Records contained in a dataset:
--- START ---
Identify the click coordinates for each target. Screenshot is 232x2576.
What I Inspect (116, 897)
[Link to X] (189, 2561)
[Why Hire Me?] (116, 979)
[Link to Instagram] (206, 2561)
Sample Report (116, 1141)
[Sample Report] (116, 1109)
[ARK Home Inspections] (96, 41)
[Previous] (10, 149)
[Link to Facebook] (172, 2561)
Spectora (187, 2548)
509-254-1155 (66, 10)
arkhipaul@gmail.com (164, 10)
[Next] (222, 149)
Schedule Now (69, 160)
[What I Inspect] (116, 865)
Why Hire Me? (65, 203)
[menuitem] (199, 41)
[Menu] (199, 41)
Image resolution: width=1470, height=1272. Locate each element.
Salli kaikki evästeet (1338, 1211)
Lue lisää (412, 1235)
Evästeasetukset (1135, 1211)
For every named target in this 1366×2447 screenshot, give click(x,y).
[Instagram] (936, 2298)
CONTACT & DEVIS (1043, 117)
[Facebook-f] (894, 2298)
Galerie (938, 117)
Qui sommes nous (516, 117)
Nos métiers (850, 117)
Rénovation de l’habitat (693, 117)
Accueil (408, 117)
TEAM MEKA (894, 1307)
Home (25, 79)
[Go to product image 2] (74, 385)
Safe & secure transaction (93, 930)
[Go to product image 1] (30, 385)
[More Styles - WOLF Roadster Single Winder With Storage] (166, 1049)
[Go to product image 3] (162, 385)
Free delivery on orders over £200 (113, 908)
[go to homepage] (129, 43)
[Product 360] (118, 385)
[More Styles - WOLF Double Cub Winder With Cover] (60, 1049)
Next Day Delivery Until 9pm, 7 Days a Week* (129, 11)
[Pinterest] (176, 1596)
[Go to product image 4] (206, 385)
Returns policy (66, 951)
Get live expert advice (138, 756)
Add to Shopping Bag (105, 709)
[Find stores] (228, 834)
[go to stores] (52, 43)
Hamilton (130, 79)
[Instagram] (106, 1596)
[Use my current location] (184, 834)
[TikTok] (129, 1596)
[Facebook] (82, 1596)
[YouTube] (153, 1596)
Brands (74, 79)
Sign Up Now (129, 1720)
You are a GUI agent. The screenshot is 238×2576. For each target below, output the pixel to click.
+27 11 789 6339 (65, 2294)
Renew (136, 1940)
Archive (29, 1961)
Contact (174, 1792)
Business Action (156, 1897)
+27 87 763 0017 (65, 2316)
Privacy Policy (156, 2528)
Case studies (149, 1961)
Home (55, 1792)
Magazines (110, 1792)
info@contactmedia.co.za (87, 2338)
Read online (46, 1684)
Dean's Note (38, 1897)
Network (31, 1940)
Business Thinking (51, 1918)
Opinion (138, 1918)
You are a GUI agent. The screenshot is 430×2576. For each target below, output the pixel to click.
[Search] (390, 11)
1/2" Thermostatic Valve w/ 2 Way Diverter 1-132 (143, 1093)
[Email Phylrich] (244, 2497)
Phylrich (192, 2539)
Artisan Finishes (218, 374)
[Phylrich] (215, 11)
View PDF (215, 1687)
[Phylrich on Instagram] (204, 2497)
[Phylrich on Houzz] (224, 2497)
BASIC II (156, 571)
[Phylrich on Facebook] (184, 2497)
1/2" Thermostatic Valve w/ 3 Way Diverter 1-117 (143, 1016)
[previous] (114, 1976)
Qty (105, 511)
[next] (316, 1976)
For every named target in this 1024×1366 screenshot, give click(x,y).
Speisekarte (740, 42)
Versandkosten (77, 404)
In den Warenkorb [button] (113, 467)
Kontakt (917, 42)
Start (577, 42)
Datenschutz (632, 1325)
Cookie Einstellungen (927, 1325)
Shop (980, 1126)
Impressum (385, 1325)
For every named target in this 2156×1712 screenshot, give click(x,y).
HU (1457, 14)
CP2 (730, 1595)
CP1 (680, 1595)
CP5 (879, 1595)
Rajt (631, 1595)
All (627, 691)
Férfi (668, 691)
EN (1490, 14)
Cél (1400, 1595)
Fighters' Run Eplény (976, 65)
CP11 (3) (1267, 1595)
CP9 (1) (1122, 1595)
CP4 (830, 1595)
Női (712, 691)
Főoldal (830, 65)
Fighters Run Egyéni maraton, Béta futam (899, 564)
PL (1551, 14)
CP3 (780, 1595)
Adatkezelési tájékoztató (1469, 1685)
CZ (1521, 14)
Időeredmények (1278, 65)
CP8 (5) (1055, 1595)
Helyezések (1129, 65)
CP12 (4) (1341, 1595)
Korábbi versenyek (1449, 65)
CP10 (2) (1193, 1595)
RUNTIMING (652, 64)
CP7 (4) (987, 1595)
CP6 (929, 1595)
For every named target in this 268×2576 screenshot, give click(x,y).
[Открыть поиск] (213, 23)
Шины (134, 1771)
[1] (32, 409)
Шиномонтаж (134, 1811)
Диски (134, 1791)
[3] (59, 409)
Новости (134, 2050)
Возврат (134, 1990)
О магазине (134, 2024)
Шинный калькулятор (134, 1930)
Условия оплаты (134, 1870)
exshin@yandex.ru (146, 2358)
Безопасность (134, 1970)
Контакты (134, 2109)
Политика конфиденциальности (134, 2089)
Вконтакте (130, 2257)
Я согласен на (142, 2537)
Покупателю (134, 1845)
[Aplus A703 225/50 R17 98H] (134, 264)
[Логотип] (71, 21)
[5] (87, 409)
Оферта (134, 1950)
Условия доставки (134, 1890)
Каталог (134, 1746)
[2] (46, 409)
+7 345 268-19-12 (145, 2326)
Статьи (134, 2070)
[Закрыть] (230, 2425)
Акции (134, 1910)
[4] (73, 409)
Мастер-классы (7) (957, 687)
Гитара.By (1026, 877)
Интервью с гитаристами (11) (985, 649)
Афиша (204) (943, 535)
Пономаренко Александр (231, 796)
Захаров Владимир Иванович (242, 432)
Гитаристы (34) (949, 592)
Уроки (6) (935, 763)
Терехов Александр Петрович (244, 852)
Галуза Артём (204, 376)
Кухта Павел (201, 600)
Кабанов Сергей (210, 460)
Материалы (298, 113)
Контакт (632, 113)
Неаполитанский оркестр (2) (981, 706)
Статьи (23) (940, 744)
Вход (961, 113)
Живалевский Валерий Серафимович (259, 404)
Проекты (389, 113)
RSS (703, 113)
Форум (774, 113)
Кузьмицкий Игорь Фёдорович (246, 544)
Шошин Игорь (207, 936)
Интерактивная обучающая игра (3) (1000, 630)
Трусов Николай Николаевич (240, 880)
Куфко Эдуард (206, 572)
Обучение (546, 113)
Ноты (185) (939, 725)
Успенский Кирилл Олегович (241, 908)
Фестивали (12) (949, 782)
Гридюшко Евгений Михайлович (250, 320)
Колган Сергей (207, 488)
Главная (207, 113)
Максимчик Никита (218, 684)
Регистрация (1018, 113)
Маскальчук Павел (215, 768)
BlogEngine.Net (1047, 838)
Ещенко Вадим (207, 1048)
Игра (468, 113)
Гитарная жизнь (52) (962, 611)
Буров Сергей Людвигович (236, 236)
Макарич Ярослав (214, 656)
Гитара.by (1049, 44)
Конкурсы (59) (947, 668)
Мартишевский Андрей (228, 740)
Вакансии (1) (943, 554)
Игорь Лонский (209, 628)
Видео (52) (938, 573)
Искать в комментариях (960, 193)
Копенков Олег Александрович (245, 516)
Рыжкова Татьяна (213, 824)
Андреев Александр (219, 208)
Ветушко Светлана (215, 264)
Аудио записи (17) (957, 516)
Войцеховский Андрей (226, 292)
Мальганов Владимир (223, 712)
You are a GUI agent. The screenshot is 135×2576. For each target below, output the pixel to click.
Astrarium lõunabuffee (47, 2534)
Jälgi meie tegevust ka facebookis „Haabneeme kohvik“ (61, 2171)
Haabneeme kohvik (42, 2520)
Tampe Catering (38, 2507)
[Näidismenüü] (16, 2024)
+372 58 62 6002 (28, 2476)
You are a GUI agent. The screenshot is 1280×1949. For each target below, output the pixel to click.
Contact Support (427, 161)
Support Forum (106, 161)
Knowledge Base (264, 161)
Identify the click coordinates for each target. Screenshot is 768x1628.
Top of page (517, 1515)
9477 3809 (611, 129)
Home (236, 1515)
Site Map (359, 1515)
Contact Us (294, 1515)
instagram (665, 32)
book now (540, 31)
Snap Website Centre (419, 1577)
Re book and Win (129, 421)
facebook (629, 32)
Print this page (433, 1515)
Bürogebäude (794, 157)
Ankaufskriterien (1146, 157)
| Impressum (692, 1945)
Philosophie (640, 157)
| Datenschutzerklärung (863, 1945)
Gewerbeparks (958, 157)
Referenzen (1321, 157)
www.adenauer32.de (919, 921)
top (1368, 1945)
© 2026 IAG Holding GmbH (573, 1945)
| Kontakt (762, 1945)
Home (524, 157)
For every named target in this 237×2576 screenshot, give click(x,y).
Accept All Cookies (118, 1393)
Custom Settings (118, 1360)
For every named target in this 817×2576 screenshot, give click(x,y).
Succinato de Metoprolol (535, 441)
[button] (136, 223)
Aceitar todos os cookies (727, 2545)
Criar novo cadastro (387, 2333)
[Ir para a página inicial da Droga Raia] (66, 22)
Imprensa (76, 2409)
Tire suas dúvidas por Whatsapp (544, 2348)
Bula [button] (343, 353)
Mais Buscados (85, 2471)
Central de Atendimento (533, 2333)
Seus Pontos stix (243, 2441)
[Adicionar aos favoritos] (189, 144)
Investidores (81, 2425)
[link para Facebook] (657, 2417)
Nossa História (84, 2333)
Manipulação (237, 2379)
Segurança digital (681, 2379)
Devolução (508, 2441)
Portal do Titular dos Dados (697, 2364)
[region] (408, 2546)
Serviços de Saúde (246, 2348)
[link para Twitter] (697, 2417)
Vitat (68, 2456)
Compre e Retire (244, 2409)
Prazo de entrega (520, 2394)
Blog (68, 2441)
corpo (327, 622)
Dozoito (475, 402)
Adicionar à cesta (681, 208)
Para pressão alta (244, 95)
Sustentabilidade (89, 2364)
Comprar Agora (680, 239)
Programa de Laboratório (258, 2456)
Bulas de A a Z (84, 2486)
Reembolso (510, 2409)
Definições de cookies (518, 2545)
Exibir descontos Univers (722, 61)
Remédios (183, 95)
--- END ---
INSTRUCTIONS TO FOLLOW: Please reply with an exact copy of the lines above, starting at the first and ending at the line that holds "[Previous] (10, 149)".

ANSWER TO THIS EXERCISE:
Identify the click coordinates for each target. Screenshot is 232x2576.
What I Inspect (116, 897)
[Link to X] (189, 2561)
[Why Hire Me?] (116, 979)
[Link to Instagram] (206, 2561)
Sample Report (116, 1141)
[Sample Report] (116, 1109)
[ARK Home Inspections] (96, 41)
[Previous] (10, 149)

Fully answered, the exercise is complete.